_To do:_
Format all the records as a Markdown table with columns named Row and Text: number each line and put it in its own row. Skip blank lines and leave the pictures out.

■ ■ ■ ■ ■

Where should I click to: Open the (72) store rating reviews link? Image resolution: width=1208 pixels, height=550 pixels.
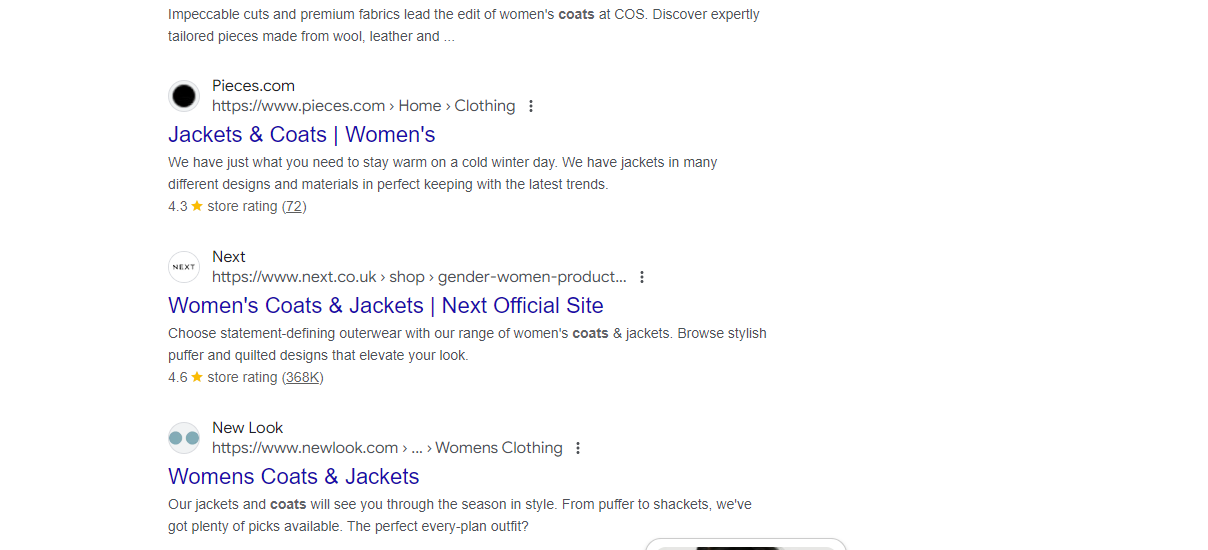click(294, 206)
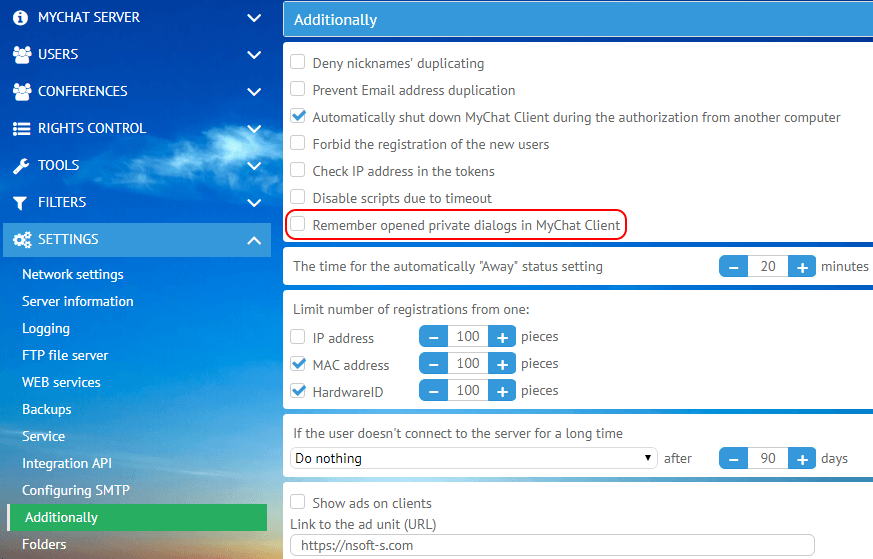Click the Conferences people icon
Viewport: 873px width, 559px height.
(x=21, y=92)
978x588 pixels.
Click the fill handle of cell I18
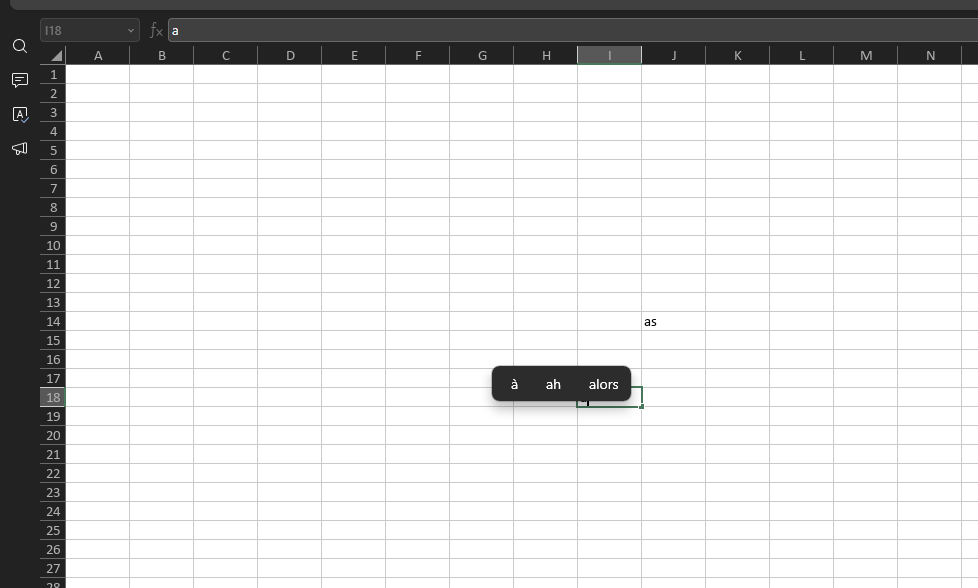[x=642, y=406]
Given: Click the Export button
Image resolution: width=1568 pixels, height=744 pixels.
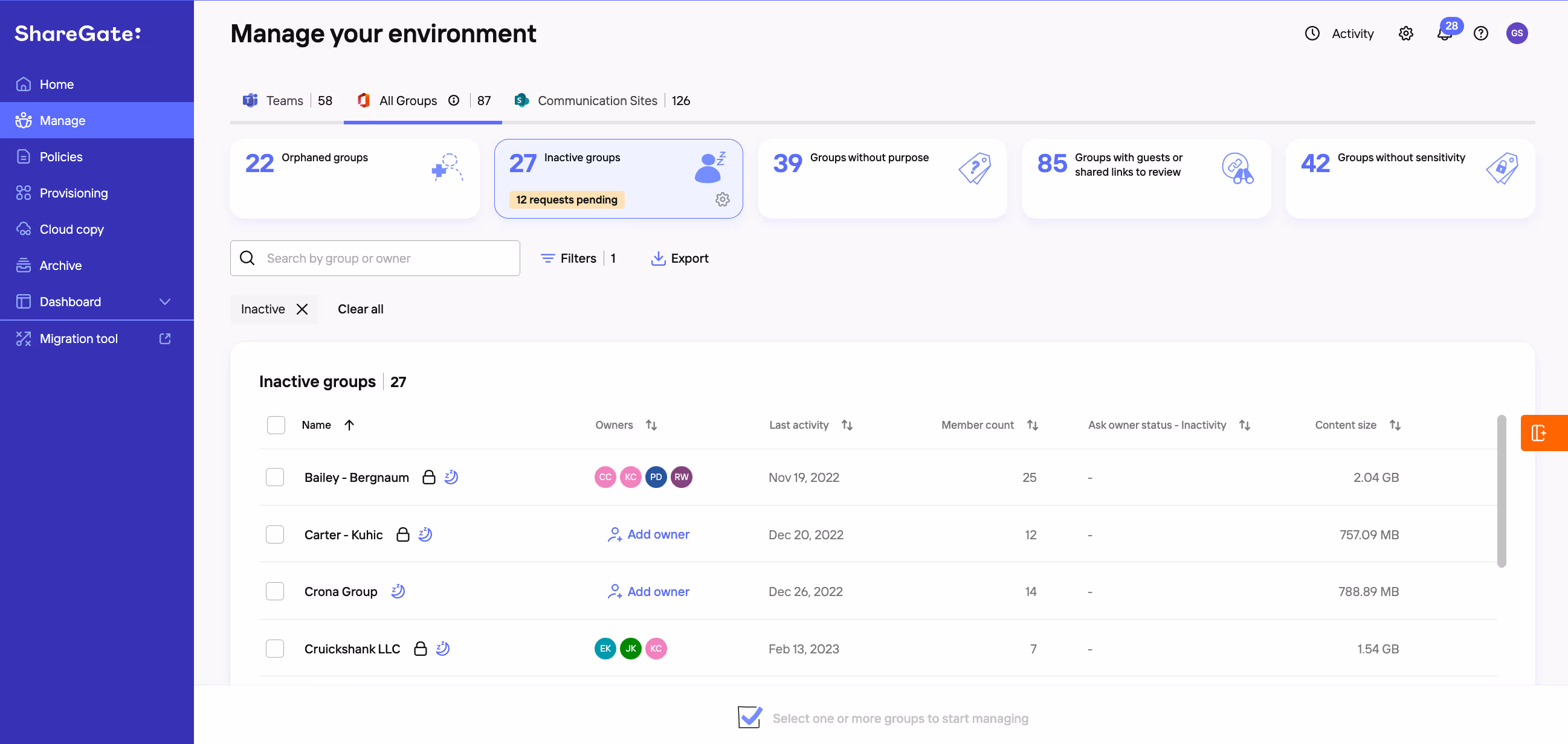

■ ■ ■ ■ ■

_Result of this task:_
| Row | Text |
|---|---|
| 1 | Where should I click to: Open the (72) store rating reviews link? Image resolution: width=1208 pixels, height=550 pixels. |
| 2 | click(294, 206) |
| 3 | Click the Conferences people icon |
| 4 | Viewport: 873px width, 559px height. |
| 5 | (x=21, y=92) |
| 6 | 978x588 pixels. |
| 7 | Click the fill handle of cell I18 |
| 8 | [x=642, y=406] |
| 9 | Given: Click the Export button |
| 10 | Image resolution: width=1568 pixels, height=744 pixels. |